Chartered by the Spanish Ministry of Public Works, the Colegio de Ingenieros de Caminos, Canales, y Puertos (CICCP) is the official civil engineering organisation of certified engineers working throughout Spain.
With over 20,000 affiliated engineers, CICCP members are responsible for planning, designing, reviewing building, and approving the public works plans and specifications for Spain’s public infrastructure. In keeping with its mission of ensuring safe and secure transportation, communications, energy, and port construction, CICCP chose HID Global as a key partner for securing the foundation of their smart card-based ID card and business process improvement project.
Electronic public works approval process
CICCP needed to provide its member engineers with an efficient and secure digital signature solution to expedite the approval process for public works projects throughout the 19 provinces of Spain – covering more than 20 million plan reviews per year.
The previous system of paper-based plan review cycles and signing of physical blueprints had proven to be cumbersome and time-consuming. In addition, document management and archiving of hardcopy records required massive amounts of space to store over 25 years of historic project plans. A nine-kilometre railway project would, for example, on average require storage of five large archiving boxes.
Digital identity technology
These challenges presented an opportunity to leverage the latest digital identity technology advances to expedite a core business function. With recent government recognition of digital certificates and PKI solutions as legally binding signatures, CICCP decided to invest in smart card-based digital signature solutions to reduce cost, improve the work experience of their members and to provide more responsive service for the Spanish population.
CICCP needed to provide its member engineers with an efficient and secure digital signature solution |
The decision to move to the combination of smart cards, PDF image capture, and electronic archiving of plans enabled a dramatic reduction in time and resource expenditure. In fact, CICCP anticipates that its initial technology investment of $1.2 million will result in a savings of over $90 million over a one-year period.
Signed PDF capability
Consider, for example, a bridge project that in the past would have required 12 copies of blueprints at an average cost of $10,000 each. All 8,000 pages of that plan required a separate signature and physical stamp from the CICCP-certified engineer.

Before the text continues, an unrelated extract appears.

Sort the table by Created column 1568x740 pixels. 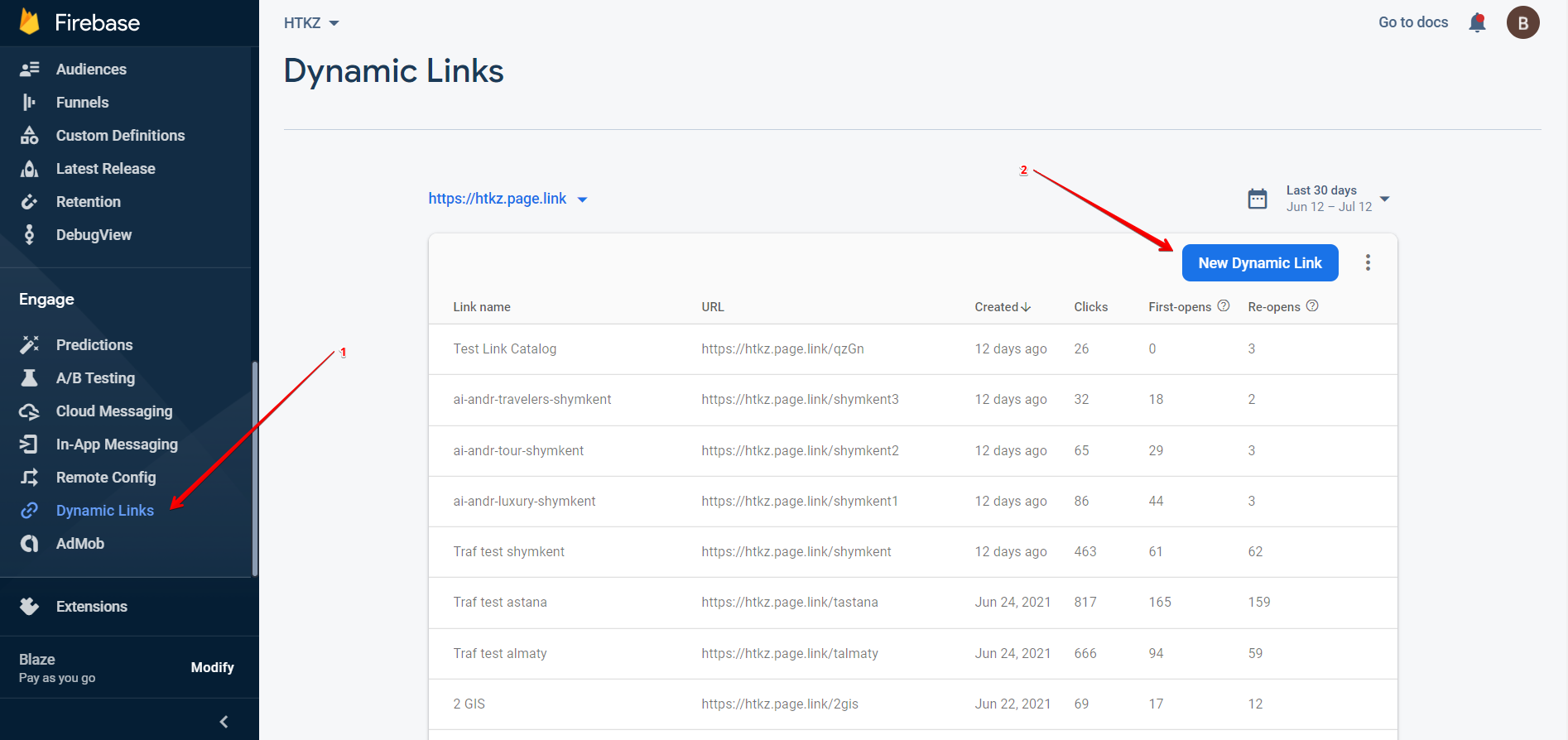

With HID Global’s smart card client software solution and the U-Sign PDF signing solution developed by HID Global’s channel partner, ipsCA, the approval process is documented via an x.509 standard digital signature which is embedded with PDF documents condensed into a two-gigabyte file on CD or DVD. As a result of this Adobe integration, the Acrobat file can be signed more than once by the multiple parties involved in the sign-off process to reflect status at each step in the plan review. Each signature is associated with a specific version of the document that represents the state of the plan when signed by that respective person.
By storing the private key within the secure cryptographic environment of the smart card chip, the organisation gains the three benefits of HID Global’s ActivClient of increased security, since the user’s private keys for digital signature are stored on the smart card; non-repudiation for legal approval and validity; as well as mobility of the digital signature credentials in the form factor of the smart card.

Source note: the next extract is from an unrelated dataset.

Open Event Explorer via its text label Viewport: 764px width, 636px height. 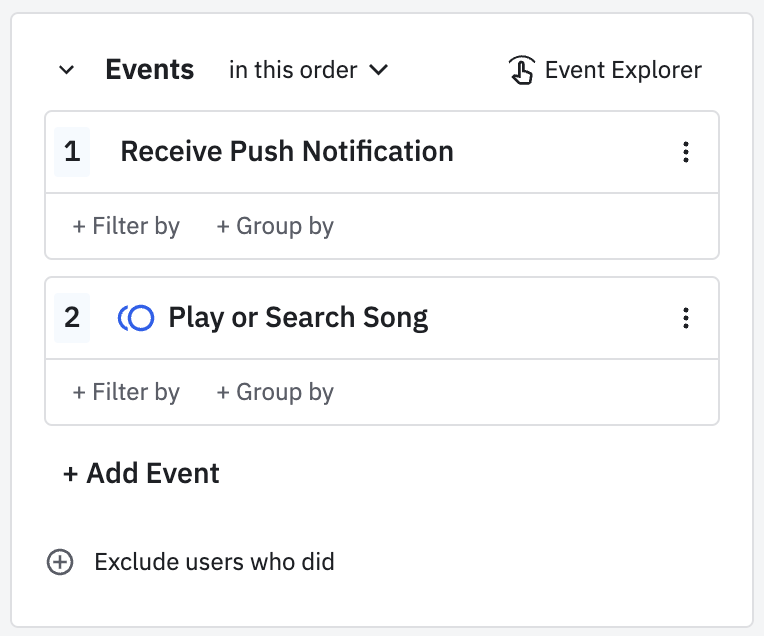(623, 70)
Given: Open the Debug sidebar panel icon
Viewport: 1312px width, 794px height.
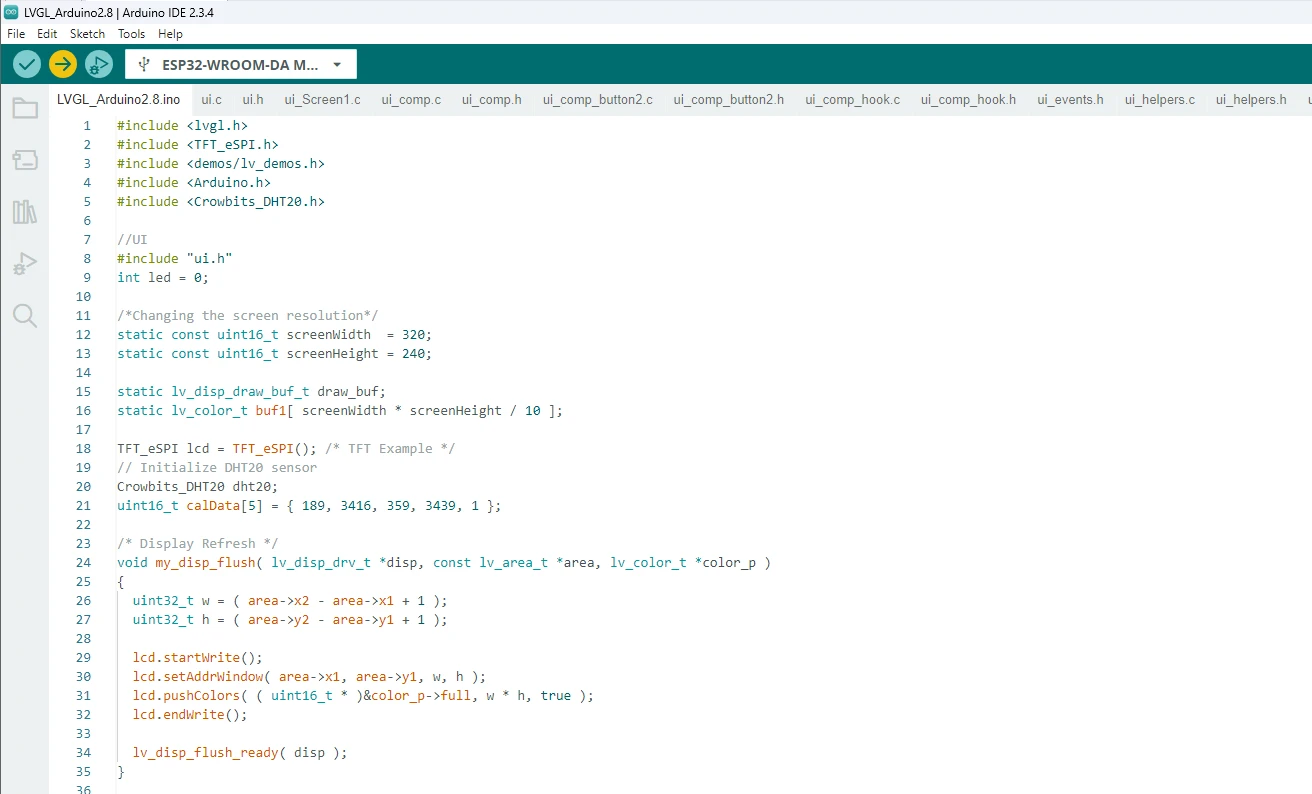Looking at the screenshot, I should pos(25,264).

With HID Global's smart card client software solution, the blueprint approval process is documented via digital signature |
ipsCA integrated the solution for CICCP – including the PKI infrastructure based on Microsoft 2000 CA. They developed a digital signature plug-in “U-Sign PDF” based on certificate technology for Adobe Acrobat software, that interfaces transparently with HID Global’s ActivClient. The plug-in U-Sign PDF extends Adobe Acrobat digital signature capabilities with CRL, OCSP, VA validation and Time Stamping – making electronic documents legally valid and binding.
Smart card-based badge
For the full deployment stage, all 20,000 CICCP engineers will be issued a photo ID smart card that serves as their membership badge and stores their individual digital certificate private keys. The cardholder then installs HID Global’s ActivCient smart card middleware on his / her PC to handle the secure communication for the PKI transaction.
Emilio Marin, CTO, Colegio De Ingenieros De Caminos, Canales, y Puertos, said: “We’re a non-profit organisation with members dispersed across a large geographic area, and using a diversity of computing platforms. HID Global’s ActivClient was the only solution that would allow us to deploy a uniform smart card software and digital signature solution that works across the IT infrastructure of our 20,000 CICCP members – regardless of whether they do their work on Microsoft Windows, Mac OSX, Linux, or Sun Solaris. HID Global’s ease of installation and convenience enabled us to deploy quickly and efficiently to thousands of users.”